My choice is DigiKam because it automates many task that the average person over 50 are not likely to have an easy task doing. Example is the email pictures feature. It does everything for the end user. Just select the picture you want to email, go to "Image" menu and "email images". It open a dialog that allows you to initially set your email client, the physical size of the pictures, the "quality" of the pictures, the maximum email file size limit and some other very handy presets. The default screen though shows the pictures that are to be sent and the options to add additional images. Clicking the "OK" button opens the email client, resizes the pictures, making sure to keep the overall size under the limits that you set and then attaches them to the compose window of your email client. I can't tell you how far that goes with the end user. The KIPI plugin for DigiKam make all the "extra" features possible.

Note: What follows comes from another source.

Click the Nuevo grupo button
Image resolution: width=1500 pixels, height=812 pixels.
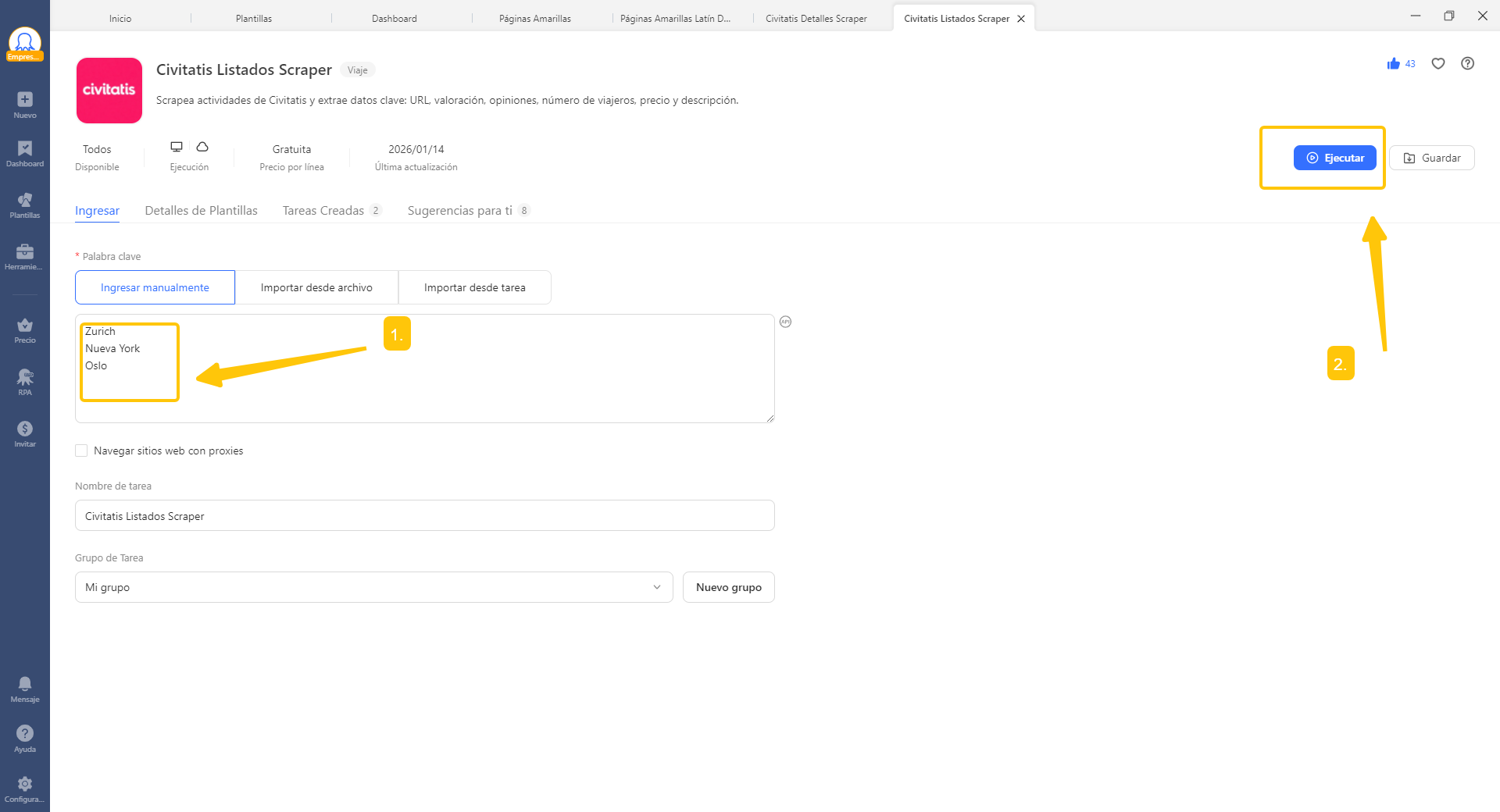(x=728, y=587)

http://imagebin.ca/view/1_UlQpn.html

http://imagebin.ca/view/D5_a8kH.html

I choose DigiKam as an OEM because we produce many computers for end users and with tons of testing and evaluating it's the one of the best out there. It can also be tweaked to be even more user friendly. Example of that is...by default, clicking on a picture open the picture by itself to you can view it better instead of with the rest of the albums picture...but you can configure it so that when you click on a picture it places DigiKam in edit mode automatically....or in Light Table mode. You get the idea.

http://imagebin.ca/view/ZLJWxkv.html

http://imagebin.ca/view/UIGcdl.html

I hope this helps with your quest for a decent photo manager Joe. I use it for myself...but I choose it on a development level for our OS and our end users.

Soup

josephj 07-28-2009 10:47 AM

DigiKam revisited
 
Wow! Thanks for the very detailed reply. I will go back and review DigiKam carefully. I just hope it can import tags from Kphotoalbum.
I have over 7000 tagged pictures and more coming all the time!

Joe

soupnsandwich 07-28-2009 02:17 PM

Oh no problem, glad I could shed some light.

I think it will (import the tags), but I'm not sure. Fspots tags worked semi ok in Digikam.

Make sure you obtain the Kipi plugins..that's the key to getting all those extra features.
I've never used DigiKam on Kubuntu but the Kipi plugins must be available.